The Revolution produced, as was natural, some change in the sentiments of both the great parties. In the days when none but Roundheads and Nonconformists were accused of treason, even the most humane and upright Cavaliers were disposed to think that the laws which were the safeguard of the throne could hardly be too severe. But, as soon as loyal Tory gentlemen and venerable fathers of the Church were in danger of being called in question for corresponding with Saint Germains, a new light flashed on many understandings which had been unable to discover the smallest injustice in the proceedings against Algernon Sidney and Alice Lisle. It was no longer thought utterly absurd to maintain that some advantages which were withheld from a man accused of felony might reasonably be allowed to a man accused of treason. What probability was there that any sheriff would pack a jury, that any barrister would employ all the arts of sophistry and rhetoric, that any judge would strain law and misrepresent evidence, in order to convict an innocent person of burglary or sheep stealing? But on a trial for high treason a verdict of acquittal must always be considered as a defeat of the government; and there was but too much reason to fear that many sheriffs, barristers and judges might be impelled by party spirit, or by some baser motive, to do any thing which might save the government from the inconvenience and shame of a defeat. The cry of the whole body of Tories was that the lives of good Englishmen who happened to be obnoxious to the ruling powers were not sufficiently protected; and this cry was swelled by the voices of some lawyers who had distinguished themselves by the malignant zeal and dishonest ingenuity with which they had conducted State prosecutions in the days of Charles and James.

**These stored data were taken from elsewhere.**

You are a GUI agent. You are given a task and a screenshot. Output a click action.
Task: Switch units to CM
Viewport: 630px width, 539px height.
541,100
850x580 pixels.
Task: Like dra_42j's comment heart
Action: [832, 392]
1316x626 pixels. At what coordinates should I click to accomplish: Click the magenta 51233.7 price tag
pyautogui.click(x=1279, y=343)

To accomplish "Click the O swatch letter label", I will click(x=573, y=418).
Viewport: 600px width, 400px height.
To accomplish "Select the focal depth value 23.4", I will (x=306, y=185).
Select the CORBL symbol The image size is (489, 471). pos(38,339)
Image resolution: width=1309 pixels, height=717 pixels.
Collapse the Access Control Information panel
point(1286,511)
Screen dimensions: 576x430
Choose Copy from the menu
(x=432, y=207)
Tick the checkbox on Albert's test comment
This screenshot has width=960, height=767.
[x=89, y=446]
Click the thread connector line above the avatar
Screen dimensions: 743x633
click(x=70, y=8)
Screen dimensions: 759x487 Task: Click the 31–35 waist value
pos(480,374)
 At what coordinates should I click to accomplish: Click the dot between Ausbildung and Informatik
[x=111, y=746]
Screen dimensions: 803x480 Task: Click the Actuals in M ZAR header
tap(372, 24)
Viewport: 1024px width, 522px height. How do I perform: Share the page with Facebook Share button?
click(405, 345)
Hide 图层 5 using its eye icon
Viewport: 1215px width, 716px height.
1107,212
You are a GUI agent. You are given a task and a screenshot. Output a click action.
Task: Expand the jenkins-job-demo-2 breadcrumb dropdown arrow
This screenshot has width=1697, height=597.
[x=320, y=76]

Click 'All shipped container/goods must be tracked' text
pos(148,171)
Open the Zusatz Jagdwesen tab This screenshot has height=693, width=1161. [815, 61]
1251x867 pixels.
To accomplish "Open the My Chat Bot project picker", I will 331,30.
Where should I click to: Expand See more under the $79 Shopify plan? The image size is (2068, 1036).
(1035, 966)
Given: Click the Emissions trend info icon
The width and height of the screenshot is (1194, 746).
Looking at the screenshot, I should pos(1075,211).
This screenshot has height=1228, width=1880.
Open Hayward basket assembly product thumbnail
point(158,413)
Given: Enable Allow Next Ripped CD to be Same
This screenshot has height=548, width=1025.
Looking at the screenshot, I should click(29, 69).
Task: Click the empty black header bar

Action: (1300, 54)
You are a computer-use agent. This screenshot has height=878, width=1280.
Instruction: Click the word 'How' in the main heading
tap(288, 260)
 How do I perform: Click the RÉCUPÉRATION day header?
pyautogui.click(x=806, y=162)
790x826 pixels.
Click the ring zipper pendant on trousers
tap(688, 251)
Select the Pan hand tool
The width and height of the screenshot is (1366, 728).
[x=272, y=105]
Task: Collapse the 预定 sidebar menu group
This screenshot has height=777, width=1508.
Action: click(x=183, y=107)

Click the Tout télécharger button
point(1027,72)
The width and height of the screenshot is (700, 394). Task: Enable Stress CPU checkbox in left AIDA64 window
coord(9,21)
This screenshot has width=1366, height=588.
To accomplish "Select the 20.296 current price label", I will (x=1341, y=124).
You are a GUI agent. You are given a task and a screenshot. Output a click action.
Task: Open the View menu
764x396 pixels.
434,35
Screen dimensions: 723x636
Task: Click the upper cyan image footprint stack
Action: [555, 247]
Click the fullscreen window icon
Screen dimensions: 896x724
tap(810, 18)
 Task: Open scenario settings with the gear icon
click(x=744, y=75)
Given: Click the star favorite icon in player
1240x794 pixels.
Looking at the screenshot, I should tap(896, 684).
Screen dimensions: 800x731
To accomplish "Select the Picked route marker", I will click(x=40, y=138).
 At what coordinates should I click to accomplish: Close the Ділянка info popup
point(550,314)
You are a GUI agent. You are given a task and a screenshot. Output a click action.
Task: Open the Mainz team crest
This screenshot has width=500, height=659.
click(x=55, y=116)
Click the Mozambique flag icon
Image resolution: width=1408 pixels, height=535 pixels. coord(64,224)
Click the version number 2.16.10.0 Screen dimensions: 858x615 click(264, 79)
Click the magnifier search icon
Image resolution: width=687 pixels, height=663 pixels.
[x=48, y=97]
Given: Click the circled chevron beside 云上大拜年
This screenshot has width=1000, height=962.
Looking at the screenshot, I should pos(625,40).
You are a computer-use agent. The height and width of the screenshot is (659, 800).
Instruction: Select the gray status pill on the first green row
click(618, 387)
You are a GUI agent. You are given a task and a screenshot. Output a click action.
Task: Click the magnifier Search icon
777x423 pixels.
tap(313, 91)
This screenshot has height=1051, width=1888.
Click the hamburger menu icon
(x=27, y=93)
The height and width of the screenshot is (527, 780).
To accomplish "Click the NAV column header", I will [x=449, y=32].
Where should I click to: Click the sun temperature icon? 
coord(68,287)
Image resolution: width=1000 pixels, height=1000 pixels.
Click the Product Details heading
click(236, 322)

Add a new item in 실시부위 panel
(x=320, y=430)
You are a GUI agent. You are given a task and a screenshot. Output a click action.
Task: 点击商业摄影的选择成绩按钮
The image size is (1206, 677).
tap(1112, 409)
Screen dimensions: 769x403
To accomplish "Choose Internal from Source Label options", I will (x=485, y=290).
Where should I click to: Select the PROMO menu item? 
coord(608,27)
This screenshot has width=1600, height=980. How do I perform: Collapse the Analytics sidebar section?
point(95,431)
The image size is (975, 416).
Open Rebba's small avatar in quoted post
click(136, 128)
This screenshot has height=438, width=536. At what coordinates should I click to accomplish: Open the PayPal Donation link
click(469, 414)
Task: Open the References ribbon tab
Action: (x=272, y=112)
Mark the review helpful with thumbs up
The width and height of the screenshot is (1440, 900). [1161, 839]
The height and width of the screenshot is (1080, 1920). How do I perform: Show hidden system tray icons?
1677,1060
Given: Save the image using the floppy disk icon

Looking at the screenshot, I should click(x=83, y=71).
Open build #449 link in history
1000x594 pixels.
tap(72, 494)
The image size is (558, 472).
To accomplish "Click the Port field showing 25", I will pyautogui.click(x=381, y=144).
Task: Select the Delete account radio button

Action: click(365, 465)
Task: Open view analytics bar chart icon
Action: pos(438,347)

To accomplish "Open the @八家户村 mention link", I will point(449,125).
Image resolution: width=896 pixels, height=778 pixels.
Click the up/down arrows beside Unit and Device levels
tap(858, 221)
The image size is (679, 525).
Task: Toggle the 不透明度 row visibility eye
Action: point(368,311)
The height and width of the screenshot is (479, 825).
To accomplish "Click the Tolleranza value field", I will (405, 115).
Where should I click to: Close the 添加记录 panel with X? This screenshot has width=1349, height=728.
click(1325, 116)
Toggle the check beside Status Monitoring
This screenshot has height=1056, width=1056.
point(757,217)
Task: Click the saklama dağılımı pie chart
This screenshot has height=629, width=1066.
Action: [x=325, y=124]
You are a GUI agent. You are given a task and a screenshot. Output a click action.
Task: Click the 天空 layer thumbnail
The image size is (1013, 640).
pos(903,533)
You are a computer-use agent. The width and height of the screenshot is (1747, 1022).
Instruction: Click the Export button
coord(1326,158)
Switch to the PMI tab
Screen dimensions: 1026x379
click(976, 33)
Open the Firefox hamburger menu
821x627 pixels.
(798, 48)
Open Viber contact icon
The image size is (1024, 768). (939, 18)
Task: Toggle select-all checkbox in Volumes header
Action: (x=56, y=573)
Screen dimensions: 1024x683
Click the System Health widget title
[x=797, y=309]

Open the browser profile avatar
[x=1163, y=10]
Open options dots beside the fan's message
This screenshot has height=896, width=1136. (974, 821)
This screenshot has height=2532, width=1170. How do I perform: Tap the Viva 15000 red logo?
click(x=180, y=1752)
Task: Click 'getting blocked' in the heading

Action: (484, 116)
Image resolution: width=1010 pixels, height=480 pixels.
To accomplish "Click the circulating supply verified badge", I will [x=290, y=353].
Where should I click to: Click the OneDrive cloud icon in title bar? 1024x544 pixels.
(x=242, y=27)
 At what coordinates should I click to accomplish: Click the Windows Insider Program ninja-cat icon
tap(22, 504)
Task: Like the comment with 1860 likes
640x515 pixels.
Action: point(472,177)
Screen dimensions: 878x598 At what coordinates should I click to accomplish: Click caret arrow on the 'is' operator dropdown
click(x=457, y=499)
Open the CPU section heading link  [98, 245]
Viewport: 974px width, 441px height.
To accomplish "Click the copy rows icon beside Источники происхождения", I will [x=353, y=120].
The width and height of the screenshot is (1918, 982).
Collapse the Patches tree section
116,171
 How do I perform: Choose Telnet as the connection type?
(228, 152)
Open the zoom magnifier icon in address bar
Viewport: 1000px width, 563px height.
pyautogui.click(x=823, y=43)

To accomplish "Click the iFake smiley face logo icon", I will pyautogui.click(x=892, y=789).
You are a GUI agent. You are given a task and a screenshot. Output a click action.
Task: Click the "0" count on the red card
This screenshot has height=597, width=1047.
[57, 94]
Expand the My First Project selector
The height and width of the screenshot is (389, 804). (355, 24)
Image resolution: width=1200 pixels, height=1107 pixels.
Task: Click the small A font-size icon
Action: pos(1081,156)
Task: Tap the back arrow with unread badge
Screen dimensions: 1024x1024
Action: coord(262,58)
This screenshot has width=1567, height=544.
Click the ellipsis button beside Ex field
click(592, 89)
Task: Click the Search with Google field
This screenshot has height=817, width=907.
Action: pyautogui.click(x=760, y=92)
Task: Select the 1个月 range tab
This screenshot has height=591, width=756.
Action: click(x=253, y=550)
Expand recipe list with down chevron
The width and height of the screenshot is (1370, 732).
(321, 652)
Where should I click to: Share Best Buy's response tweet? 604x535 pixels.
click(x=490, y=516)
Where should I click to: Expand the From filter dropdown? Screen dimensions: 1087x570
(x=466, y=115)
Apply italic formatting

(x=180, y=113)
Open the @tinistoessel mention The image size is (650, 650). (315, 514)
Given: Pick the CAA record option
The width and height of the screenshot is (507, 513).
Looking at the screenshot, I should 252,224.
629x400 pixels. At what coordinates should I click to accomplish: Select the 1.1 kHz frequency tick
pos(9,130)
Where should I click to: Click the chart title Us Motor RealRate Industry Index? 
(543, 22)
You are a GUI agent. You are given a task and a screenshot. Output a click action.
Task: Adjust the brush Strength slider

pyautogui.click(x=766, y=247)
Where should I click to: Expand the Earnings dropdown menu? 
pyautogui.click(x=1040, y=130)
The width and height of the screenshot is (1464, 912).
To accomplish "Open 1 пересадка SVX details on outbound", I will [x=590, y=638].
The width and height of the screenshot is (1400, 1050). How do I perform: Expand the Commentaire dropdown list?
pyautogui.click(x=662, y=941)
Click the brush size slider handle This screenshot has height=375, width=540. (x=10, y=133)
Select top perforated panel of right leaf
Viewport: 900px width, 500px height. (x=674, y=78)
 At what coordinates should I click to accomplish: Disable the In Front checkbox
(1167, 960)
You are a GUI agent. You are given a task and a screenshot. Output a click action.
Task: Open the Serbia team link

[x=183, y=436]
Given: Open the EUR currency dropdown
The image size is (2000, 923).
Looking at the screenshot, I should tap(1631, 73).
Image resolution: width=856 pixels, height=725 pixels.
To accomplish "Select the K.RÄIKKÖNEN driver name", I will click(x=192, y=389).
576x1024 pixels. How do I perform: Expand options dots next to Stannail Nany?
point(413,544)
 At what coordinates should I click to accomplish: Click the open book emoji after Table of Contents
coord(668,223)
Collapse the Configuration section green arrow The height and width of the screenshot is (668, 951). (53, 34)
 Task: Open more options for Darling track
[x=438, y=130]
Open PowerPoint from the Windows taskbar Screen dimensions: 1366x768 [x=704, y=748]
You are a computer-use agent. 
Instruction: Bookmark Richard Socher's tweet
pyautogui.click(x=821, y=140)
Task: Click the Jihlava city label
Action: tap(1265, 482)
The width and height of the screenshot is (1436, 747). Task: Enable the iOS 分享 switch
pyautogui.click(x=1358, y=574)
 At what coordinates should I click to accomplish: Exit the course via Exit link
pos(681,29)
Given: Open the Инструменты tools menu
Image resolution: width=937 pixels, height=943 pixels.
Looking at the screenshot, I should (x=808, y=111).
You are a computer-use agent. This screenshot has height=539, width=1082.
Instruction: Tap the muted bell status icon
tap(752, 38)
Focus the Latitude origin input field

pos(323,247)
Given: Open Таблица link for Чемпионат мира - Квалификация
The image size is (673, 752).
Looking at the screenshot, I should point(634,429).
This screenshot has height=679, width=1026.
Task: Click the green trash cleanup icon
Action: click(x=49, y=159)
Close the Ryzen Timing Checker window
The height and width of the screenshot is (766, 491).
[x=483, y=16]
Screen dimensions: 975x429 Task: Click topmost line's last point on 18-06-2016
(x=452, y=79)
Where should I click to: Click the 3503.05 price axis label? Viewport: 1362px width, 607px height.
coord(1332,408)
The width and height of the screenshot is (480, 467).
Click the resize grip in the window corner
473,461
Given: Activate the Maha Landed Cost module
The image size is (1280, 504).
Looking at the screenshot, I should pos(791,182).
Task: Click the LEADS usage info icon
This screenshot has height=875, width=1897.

The feeling of the Whigs, though it had not, like the feeling of the Tories, undergone a complete change, was yet not quite what it had been. Some, who had thought it most unjust that Russell should have no counsel and that Cornish should have no copy of his indictment, now began to mutter that the times had changed; that the dangers of the State were extreme; that liberty, property, religion, national independence, were all at stake; that many Englishmen were engaged in schemes of which the object was to make England the slave of France and of Rome; and that it would be most unwise to relax, at such a moment, the laws against political offences. It was true that the injustice with which, in the late reigns, State trials had been conducted, had given great scandal. But this injustice was to be ascribed to the bad kings and bad judges with whom the nation had been cursed. William was now on the throne; Holt was seated for life on the bench; and William would never exact, nor would Holt ever perform, services so shameful and wicked as those for which the banished tyrant had rewarded Jeffreys with riches and titles. This language however was at first held but by few. The Whigs, as a party, seem to have felt that they could not honourably defend, in the season of their prosperity, what, in the time of their adversity, they had always designated as a crying grievance. A bill for regulating trials in cases of high treason was brought into the House of Commons, and was received with general applause. Treby had the courage to make some objections; but no division took place. The chief enactments were that no person should be convicted of high treason committed more than three years before the indictment was found; that every person indicted for high treason should be allowed to avail himself of the assistance of counsel, and should be furnished, ten days before the trial, with a copy of the indictment, and with a list of the freeholders from among whom the jury was to be taken; that his witnesses should be sworn, and that they should be cited by the same process by which the attendance of the witnesses against him was secured.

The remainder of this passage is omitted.